That was going to be my whole review, but in the process of searching for the image there to our left, that I found here, I happened upon a review for Opus Eponymous that I found completely unfavorable.
And if that crappy review has any influence over the interwebs, I feel it's my duty as a Free Thinker to insert my counter-influence.
SCUMFEAST METAL 666 totally rips on Ghost. Just hates them. With a passion. Because it sounds like 70's-style Blue Oyster Cult. "...and that's being nice," he says. Yeah, real tough, tough guy.
Well, let's just test this theory out. Here's the first suggestion YouTube generates when searching BOC:
Okay, wow, it's really similar to Ghost. Okay, SCUMFEAST METAL 666 is right about this one thing. Opus Eponymous sounds a lot like it came from the 1970s, and is similar to Blue Oyster Cult.
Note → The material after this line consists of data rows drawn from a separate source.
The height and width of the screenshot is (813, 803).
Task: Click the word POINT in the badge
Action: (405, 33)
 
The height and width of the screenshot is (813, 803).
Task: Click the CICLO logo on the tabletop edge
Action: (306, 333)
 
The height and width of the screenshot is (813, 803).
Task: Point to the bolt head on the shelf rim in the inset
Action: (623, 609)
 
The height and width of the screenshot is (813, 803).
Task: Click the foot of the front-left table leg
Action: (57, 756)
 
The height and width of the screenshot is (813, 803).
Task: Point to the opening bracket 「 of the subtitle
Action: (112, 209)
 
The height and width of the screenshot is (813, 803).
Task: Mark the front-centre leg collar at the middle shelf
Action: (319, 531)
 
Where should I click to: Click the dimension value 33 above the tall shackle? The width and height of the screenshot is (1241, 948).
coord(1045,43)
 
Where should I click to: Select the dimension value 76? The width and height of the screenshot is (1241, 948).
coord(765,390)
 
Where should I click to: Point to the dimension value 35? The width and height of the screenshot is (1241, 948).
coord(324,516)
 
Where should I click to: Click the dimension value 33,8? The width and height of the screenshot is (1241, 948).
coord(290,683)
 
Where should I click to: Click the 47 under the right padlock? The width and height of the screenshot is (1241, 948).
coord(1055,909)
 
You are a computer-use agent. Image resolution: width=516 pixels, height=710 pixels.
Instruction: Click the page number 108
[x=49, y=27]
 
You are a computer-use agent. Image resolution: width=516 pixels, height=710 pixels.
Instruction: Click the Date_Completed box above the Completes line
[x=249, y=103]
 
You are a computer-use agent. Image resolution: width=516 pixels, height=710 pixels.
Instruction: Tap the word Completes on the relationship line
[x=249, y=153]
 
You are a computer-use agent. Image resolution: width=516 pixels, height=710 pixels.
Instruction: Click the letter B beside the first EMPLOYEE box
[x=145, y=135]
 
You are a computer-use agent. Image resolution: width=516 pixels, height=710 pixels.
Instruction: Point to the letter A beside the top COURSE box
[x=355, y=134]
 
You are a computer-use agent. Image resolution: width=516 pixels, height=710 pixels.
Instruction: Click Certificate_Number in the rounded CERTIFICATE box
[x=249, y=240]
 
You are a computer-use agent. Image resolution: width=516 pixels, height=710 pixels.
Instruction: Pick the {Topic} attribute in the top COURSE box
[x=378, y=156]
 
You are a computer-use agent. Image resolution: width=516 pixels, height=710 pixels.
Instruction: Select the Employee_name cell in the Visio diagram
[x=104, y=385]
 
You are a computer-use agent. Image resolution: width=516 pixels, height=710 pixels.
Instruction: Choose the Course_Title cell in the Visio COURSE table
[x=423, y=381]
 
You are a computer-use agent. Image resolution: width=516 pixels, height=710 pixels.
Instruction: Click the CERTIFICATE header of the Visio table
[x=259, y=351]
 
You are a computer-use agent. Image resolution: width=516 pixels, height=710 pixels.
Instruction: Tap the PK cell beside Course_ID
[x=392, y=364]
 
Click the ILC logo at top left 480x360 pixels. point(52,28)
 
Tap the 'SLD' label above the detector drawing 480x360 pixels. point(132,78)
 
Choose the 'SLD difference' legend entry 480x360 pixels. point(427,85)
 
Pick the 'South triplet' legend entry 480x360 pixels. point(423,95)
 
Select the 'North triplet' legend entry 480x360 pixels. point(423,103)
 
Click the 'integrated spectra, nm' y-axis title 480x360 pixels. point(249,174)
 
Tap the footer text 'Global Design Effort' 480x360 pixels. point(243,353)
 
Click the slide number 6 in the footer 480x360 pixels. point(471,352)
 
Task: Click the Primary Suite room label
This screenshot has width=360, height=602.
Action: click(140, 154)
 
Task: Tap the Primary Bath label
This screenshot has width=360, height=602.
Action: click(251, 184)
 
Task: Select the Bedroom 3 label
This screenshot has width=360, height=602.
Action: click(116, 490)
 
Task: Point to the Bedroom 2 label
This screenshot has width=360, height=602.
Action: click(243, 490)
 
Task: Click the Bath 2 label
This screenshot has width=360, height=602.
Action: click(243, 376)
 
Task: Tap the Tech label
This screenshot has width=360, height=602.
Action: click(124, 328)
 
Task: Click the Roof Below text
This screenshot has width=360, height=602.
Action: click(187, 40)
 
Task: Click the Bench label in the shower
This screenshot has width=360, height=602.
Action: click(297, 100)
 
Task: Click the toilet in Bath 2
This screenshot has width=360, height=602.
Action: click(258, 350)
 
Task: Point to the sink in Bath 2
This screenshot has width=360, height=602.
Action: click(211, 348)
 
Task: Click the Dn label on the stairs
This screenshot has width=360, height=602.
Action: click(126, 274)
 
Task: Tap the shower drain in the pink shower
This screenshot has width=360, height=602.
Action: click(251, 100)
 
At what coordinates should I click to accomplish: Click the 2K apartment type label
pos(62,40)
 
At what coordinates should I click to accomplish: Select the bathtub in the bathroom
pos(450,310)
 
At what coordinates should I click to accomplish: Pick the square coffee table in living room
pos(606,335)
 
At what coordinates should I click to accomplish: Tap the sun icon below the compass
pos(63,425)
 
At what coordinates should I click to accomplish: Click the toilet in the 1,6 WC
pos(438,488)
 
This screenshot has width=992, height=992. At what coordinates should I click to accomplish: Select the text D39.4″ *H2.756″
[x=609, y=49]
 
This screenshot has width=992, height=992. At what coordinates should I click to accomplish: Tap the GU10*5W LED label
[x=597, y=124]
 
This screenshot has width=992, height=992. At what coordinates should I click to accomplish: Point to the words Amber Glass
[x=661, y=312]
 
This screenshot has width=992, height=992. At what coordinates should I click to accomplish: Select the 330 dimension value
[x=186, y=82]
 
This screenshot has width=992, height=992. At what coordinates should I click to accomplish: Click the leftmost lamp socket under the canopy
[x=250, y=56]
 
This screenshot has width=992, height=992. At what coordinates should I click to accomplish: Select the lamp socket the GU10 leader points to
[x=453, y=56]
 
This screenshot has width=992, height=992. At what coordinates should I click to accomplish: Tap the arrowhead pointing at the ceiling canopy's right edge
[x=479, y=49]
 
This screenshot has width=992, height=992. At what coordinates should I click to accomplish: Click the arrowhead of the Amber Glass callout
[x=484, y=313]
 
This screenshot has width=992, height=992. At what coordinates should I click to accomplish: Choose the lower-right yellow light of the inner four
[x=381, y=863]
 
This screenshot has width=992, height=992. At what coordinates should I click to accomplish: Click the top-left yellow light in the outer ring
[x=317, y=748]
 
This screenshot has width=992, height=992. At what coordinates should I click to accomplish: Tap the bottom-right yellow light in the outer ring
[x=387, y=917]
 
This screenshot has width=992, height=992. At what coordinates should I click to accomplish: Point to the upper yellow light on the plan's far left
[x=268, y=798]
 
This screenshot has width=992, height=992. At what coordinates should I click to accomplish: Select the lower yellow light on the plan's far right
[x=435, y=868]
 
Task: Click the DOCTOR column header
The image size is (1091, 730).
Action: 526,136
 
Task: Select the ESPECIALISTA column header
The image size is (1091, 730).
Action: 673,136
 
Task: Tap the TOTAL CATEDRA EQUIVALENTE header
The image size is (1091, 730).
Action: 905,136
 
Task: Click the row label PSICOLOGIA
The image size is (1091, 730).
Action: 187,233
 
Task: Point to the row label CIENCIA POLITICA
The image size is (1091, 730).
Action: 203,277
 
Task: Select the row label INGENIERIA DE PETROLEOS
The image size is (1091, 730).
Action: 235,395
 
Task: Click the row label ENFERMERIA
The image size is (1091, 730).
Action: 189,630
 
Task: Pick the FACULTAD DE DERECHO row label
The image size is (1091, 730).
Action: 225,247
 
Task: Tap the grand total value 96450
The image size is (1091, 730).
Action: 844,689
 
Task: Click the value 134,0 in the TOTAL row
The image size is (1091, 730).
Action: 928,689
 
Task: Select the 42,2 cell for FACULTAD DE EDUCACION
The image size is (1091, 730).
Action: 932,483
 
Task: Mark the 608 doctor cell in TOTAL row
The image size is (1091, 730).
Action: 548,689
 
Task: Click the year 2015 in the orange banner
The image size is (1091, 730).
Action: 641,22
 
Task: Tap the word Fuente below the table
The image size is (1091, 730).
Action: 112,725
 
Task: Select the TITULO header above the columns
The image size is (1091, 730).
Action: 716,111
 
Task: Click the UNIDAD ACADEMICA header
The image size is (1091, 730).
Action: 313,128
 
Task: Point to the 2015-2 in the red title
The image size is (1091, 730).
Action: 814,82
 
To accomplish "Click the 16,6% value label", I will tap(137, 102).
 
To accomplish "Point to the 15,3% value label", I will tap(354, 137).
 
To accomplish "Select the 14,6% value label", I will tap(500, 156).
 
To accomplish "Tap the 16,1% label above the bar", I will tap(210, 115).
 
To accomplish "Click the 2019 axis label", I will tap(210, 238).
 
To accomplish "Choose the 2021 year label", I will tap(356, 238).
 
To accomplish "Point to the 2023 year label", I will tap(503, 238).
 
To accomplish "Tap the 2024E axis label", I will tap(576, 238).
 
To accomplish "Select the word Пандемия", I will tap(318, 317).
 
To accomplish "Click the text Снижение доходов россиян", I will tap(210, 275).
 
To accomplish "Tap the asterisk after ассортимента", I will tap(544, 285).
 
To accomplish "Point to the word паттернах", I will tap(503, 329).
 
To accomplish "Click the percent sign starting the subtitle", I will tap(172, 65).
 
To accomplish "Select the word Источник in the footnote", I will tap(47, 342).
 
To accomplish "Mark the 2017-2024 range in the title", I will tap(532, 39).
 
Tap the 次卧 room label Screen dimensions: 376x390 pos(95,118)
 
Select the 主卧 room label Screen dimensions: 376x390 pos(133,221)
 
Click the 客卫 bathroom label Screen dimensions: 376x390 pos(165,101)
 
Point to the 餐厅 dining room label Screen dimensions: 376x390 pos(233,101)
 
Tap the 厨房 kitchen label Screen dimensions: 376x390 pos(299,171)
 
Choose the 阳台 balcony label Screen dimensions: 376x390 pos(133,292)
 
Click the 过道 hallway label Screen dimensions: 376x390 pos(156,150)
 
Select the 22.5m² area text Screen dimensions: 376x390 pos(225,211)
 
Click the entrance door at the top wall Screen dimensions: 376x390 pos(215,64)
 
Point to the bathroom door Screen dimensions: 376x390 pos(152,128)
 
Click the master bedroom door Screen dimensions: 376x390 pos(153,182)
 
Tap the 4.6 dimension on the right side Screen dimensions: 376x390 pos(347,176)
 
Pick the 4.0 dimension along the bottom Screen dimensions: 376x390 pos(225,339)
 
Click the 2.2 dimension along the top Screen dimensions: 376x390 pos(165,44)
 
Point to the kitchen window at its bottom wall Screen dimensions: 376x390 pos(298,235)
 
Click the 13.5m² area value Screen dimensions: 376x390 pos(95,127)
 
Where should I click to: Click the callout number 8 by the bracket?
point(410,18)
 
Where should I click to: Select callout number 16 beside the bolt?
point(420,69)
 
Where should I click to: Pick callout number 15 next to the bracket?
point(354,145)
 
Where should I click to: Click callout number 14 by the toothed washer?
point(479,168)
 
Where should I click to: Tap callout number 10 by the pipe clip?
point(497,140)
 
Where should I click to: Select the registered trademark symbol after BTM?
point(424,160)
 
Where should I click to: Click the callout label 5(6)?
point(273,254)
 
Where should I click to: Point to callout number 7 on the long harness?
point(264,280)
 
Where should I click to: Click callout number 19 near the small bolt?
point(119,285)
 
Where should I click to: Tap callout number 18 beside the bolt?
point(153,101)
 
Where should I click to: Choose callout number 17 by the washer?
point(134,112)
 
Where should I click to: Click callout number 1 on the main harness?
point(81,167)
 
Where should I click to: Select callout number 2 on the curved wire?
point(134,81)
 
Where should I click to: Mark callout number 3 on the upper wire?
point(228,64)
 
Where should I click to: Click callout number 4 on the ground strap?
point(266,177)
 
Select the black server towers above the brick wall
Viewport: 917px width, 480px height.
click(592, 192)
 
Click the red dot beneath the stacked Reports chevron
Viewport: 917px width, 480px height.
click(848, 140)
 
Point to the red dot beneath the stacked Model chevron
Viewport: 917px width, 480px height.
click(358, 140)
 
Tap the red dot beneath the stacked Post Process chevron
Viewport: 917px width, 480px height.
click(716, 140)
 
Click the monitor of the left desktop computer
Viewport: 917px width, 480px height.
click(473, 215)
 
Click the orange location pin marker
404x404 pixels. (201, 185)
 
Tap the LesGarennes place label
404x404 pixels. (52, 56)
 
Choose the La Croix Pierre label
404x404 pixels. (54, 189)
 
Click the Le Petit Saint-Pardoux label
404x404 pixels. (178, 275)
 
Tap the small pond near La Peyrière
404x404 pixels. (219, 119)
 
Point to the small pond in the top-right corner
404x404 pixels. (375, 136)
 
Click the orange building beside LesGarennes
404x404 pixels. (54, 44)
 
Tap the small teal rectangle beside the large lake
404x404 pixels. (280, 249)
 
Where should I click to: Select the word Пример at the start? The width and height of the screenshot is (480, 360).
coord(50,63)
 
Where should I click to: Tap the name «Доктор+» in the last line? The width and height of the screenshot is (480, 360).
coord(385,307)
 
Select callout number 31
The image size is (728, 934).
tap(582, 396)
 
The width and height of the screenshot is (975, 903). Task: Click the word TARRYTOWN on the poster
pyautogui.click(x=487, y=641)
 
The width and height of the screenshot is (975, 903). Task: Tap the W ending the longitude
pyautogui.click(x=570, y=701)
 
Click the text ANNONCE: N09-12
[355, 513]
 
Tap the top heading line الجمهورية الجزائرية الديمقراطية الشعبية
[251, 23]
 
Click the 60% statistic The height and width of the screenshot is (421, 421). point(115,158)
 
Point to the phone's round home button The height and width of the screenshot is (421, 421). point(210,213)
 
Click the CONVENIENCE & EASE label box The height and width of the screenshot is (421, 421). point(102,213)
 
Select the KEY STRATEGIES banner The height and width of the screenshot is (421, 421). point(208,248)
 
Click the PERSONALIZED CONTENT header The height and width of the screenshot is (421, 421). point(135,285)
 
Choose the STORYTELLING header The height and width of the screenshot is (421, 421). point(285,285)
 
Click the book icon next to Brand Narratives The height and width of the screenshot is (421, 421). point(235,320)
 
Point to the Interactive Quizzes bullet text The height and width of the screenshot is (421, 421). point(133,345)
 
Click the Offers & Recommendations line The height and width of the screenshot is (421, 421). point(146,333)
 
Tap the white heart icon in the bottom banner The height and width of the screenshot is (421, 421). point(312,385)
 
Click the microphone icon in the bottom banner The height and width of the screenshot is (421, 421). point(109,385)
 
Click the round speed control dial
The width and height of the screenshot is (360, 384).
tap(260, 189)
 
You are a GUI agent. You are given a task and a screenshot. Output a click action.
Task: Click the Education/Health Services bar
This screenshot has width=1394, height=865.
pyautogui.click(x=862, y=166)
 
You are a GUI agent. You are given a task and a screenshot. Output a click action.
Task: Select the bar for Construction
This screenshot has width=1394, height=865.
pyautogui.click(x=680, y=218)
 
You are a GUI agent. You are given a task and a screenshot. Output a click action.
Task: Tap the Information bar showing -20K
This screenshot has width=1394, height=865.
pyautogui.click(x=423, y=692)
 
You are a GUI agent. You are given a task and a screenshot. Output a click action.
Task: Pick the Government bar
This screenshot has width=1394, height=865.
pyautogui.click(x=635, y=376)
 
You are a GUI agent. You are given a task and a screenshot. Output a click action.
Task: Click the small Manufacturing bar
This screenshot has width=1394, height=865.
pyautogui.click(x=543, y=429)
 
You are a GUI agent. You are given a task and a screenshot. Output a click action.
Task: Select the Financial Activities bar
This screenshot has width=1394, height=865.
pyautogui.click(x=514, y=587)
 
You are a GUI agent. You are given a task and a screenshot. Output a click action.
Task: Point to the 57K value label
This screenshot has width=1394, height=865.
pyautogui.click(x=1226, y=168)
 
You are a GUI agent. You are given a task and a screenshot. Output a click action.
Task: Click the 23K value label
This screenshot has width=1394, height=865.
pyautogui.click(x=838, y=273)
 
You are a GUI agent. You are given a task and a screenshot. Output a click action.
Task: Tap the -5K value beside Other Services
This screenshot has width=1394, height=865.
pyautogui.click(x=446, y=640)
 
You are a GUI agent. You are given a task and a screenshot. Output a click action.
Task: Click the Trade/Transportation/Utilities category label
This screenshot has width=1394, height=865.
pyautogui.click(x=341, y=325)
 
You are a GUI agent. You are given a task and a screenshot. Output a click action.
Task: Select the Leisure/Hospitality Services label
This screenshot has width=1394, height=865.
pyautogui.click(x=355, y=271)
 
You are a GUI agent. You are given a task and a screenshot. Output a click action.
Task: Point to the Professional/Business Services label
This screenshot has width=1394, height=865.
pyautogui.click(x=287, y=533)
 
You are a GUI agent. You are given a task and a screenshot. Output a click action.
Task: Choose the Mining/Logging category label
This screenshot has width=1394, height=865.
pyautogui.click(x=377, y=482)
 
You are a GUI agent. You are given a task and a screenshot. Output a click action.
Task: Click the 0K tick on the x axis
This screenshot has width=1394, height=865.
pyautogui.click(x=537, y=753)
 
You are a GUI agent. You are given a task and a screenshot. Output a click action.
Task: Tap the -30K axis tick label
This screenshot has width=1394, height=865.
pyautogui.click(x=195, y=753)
BIG DEAL. Every band sounds like some other band; that's nothing new.
I venture to argue that there are enough dissimilarities between Don't Fear the Reaper and every song on Opus Eponymous to logically warrant only a light comparison. The mood and tone of the instruments are similar, but only that. Ghost's production is more advanced, and their overall sound are quite different.
Sometimes, to me, OE is a tad boring. But that's only my opinion, and fleeting at that. Sometimes those slower parts that I think are boring one day will speak directly to me another day.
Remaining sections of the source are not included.